BRANO:
I racconti di Doctor
La fiera dei morti
La fiera dei morti si svolgeva e si svolge tuttora nei giorni 30, 31 0ttobre e
mezza giornata dell'1 novembre nella via S. Giovanni. Giorno 2 la strada è
completamente sgombra per consentire un flusso veicolare scorrevole da e per il cimitero.
Spesso i firiuti sbaraccavano ancora prima perchè un acquazzone immancabilmente
li costringeva a togliere le tende anzitempo per evitare di essere travolti dalla
piena che scendeva per la Via S.Giovanni.
L'esposizione cominciava dalla calata dei cianchi e si concludeva al largo Cappuccini (u cianu o ritu). Chi possedeva una bottega o anche un piccolo bugigattolo lungo il percorso lo affittava per i giorni della fiera. Queste botteghe in genere erano affittate a venditori di abbigliamento: erano stracolme di cappotti, soprattutto da uomo, a doppio petto di foggia militare o ad un petto e mezzo, in tessuto di lana pesantissimo ('ravusu) a spina di pesce, a tinta scura, di colore grigio o marrone.

ESTRATTO DEL DATASET:
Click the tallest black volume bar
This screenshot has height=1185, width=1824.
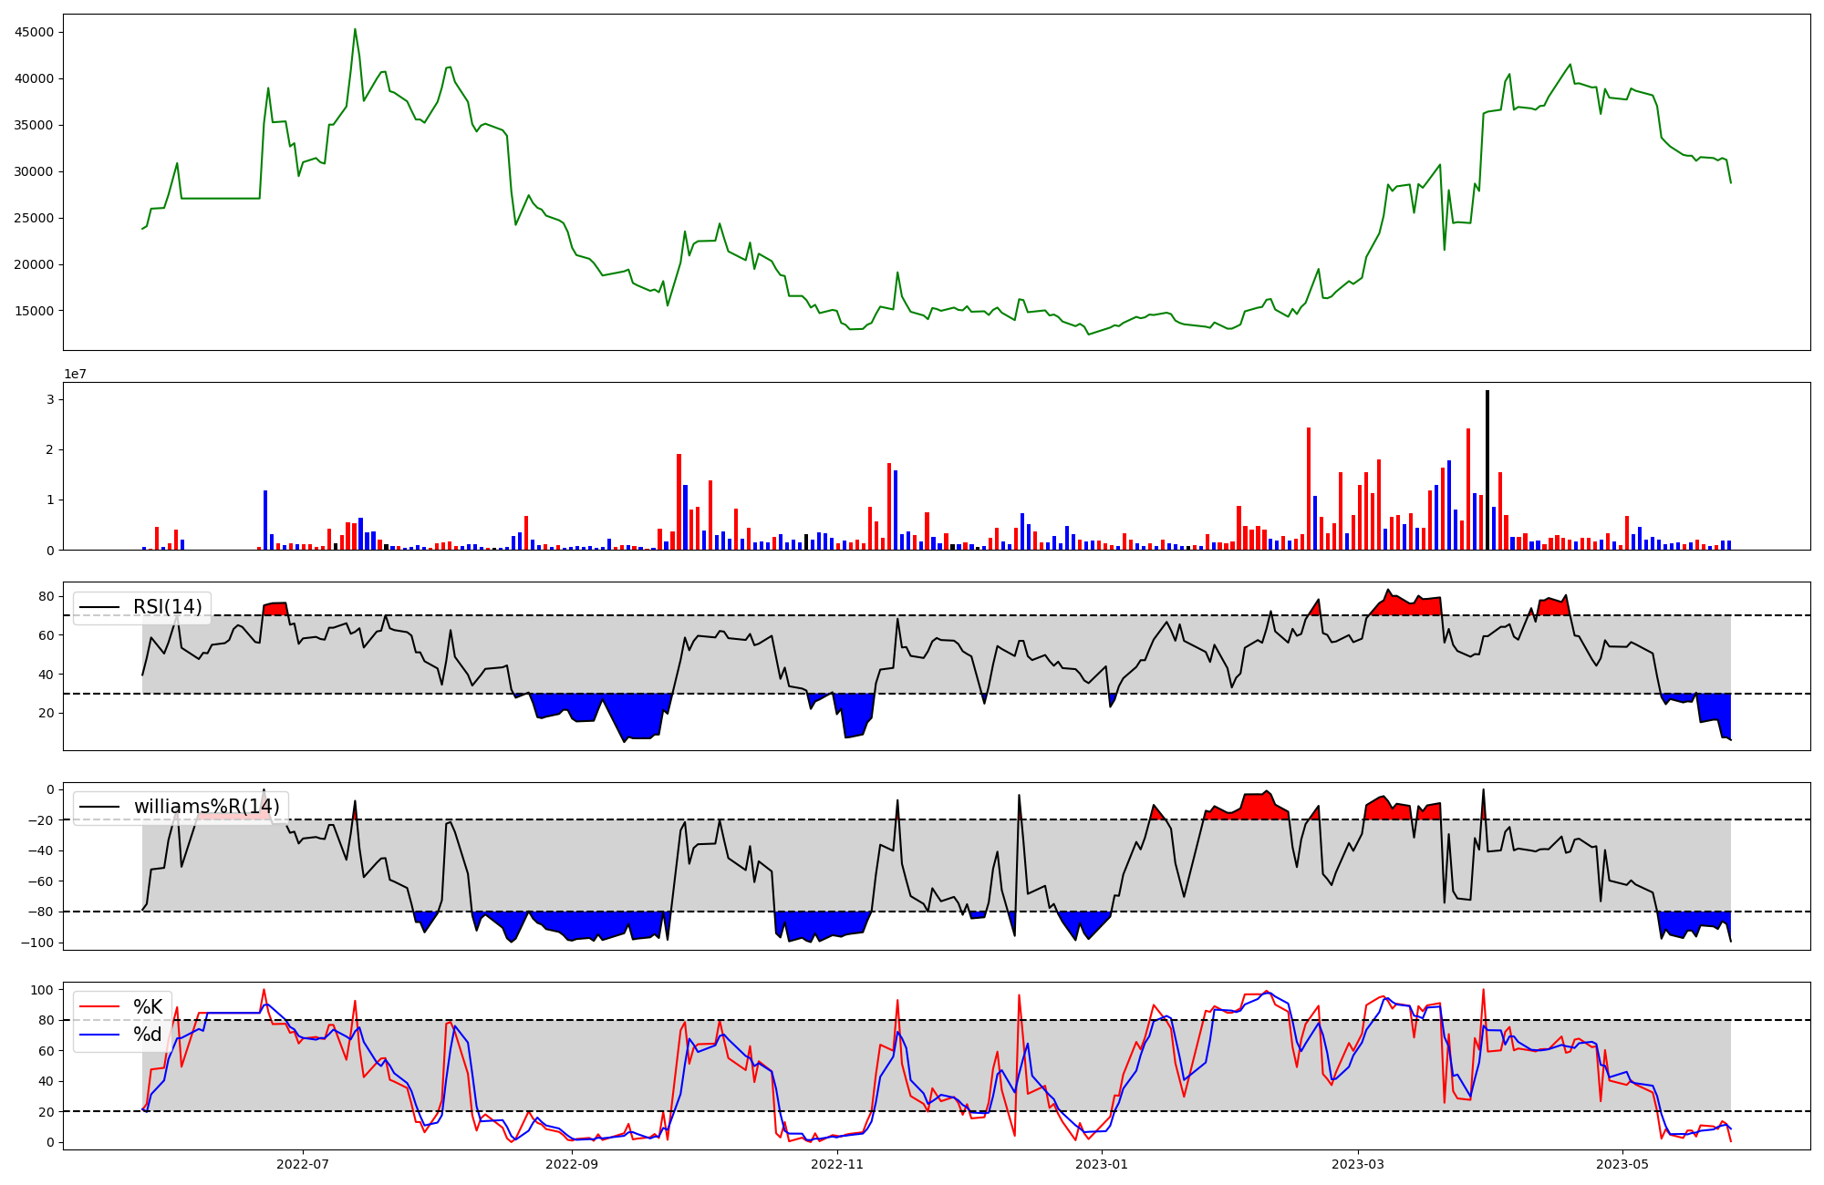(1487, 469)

---

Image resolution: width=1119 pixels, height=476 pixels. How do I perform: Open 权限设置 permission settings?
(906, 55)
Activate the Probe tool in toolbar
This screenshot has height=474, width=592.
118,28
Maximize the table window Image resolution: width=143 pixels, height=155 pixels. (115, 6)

ISTRUZIONI:
(a) Riscrivi in breve, sotto forma di elenco puntato, il paragrafo del brano che comincia con "L'esposizione cominciava", conservandone i fatti principali.
(b) Trascrivi dal brano la parte compresa tra "I racconti di" e "la Via S.Giovanni.", estremi inclusi.

SOLUZIONI:
(a)
- L'esposizione andava dalla calata dei cianchi fino al largo Cappuccini (u cianu o ritu).
- Chi aveva una bottega o un piccolo bugigattolo lungo il percorso lo affittava per i giorni della fiera.
- Di solito queste botteghe venivano affittate a venditori di abbigliamento.
- Erano piene di cappotti, soprattutto da uomo. Erano a doppio petto di foggia militare o a un petto e mezzo, in lana pesantissima ('ravusu) a spina di pesce, di tinta scura, grigi o marroni.

(b)
I racconti di Doctor
La fiera dei morti
La fiera dei morti si svolgeva e si svolge tuttora nei giorni 30, 31 0ttobre e
mezza giornata dell'1 novembre nella via S. Giovanni. Giorno 2 la strada è
completamente sgombra per consentire un flusso veicolare scorrevole da e per il cimitero.
Spesso i firiuti sbaraccavano ancora prima perchè un acquazzone immancabilmente
li costringeva a togliere le tende anzitempo per evitare di essere travolti dalla
piena che scendeva per la Via S.Giovanni.